A construção da narrativa é trivial, como uma ghost story as situações são previsíveis. O desfecho para a personagem Mona, por exemplo, era esperado, afinal, uma mulher de moral ambígua nos anos cinquenta não poderia ir muito longe. Ela compete com Jan pela atenção do mergulhador chegando a beijá-lo na frente de seu marido. Em um outro polo, representando a conduta da esposa ideal, está a viúva Senhora Peters. Desejosa de libertar o marido da malidção zumbi, ela é a única com clareza da situação.

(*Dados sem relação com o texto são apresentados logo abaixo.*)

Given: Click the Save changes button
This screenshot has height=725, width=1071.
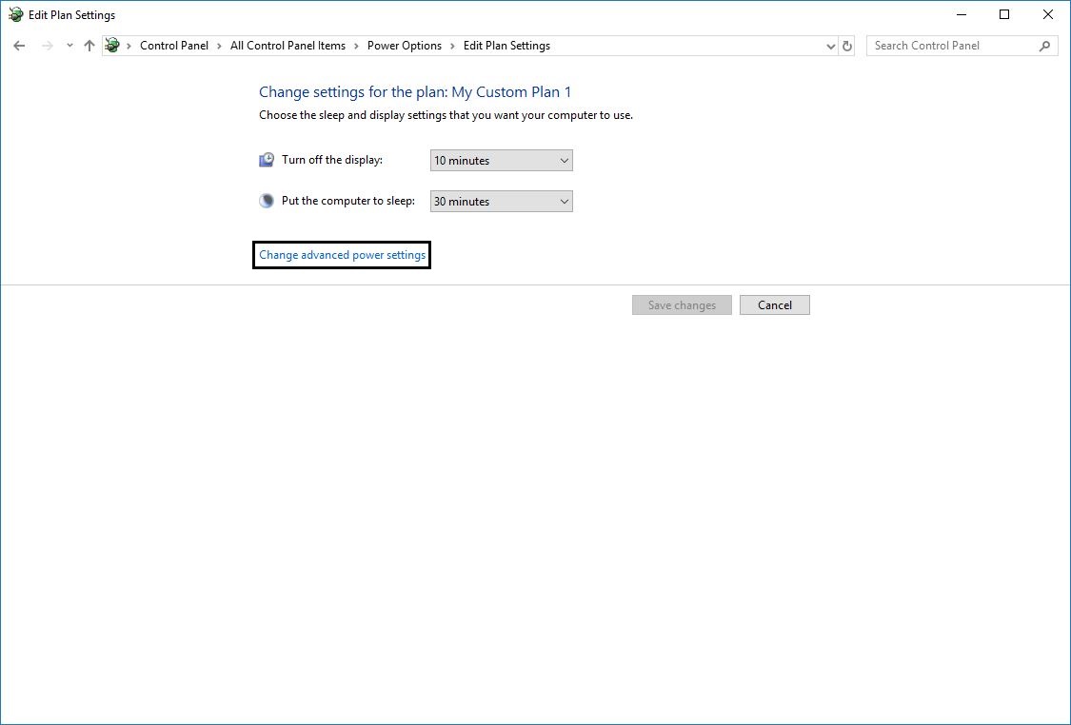Looking at the screenshot, I should click(682, 304).
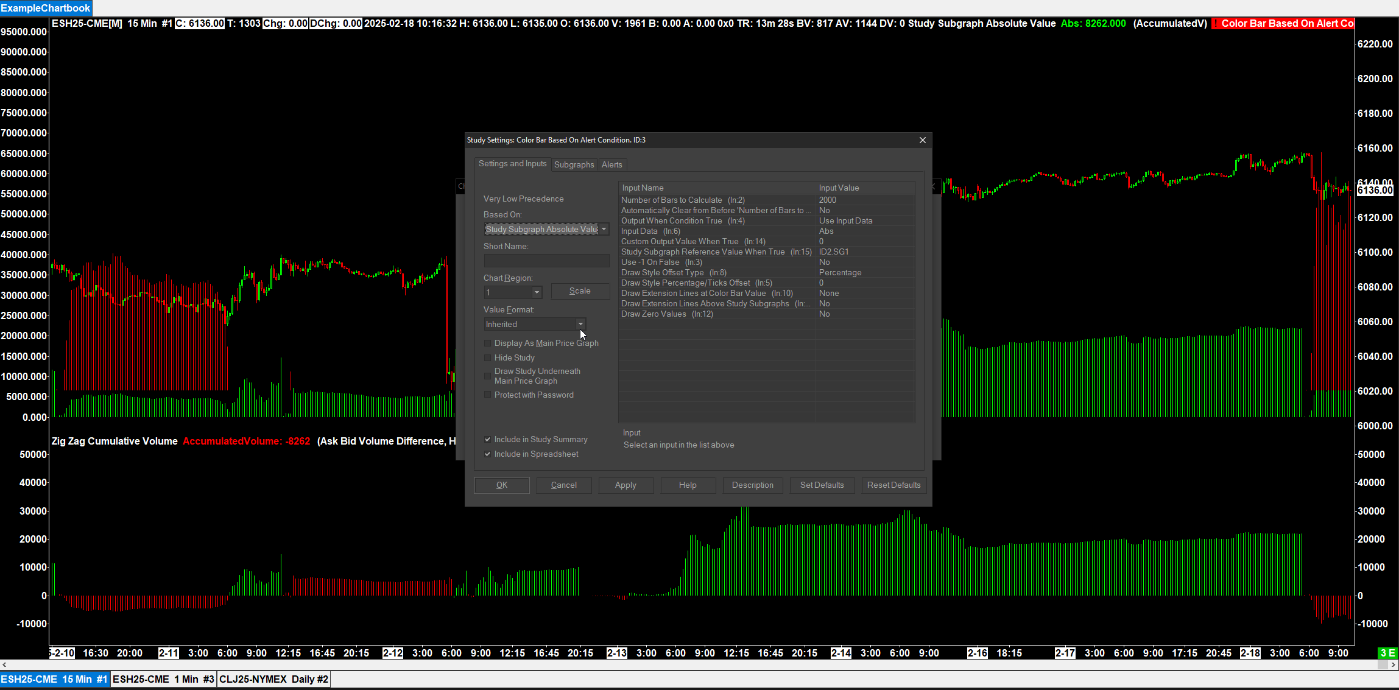The height and width of the screenshot is (690, 1399).
Task: Check Display As Main Price Graph
Action: coord(487,343)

A relação com os cenários é esquemática. Os acontecimentos desenrolam-se na casa da Senhora Peters, na floresta ou no barco. As cenas dentro do oceano (cenários) não são amadoras, mas exalam o terror comercial do estúdio Colúmbia Pictures. O cenário revela um olhar sobre a alteridade, ou seja, como o outro é visto na perspectiva do ocidental. No caso, o outro é a própria África, afinal das contas, onde estaria esse lugarzinho chamado Mora Tau? O que temos aí não é o umbral entre a vida e a morte, mas o eterno retorno à região do ignoto.

O ignoto pode ser entendido como a terra distante e misteriosa. Há inclusive um tipo de romantização identificada na fala de Jan ao perceber que as estradas locais continuam abandonadas. Parece ser um lugar parado do tempo em conexão com forças antigas. O fracasso dos europeus revela um ambiente inóspito ao homem branco e, mesmo assim, há o fascínio por um região longínqua, onde a sexualidade reprimida das personagens femininas encontra algum tipo de vasão.

Mesmo para um cinema de entretenimento de curto fôlego, a mise-en-scène deixa muito a desejar: há o barco naufragado, o cemitério dos colonos europeus e só. As selvas são bem comportadas, não há animais por lá. Ora vejam, um filme na África sem leões! Tudo é muito superficial, e talvez o maior atrativo seja o próprio título chamativo. Mora Tau desperta a curiosidade, a habitação do diferente, ambiente desconhecido e inexplorado e, por isso, desejado.

Essess zumbis são o típico monstro dos anos cinquenta na forma de assombrações cobertas de algas marinhas avistadas nas estruturas tumulares, na praia ou debaixo d’água. Apesar das limitações da produção, o esforço de compreensão crítica do filme ajuda a entender as distintas representações dos mortos-vivos no cinema. Nos filmes, por vezes são representados como criaturas cadavéricas em decomposição e interessadas em alimentarem-se dos vivos, mas também podem ser vistas como almas penadas. De qualquer forma são eficazes para revelar os desejos reprimidos externados somente em um mundo distante da civilização.

Cotação: ☕☕

Filme assistido em 23 de dezembro de 2024.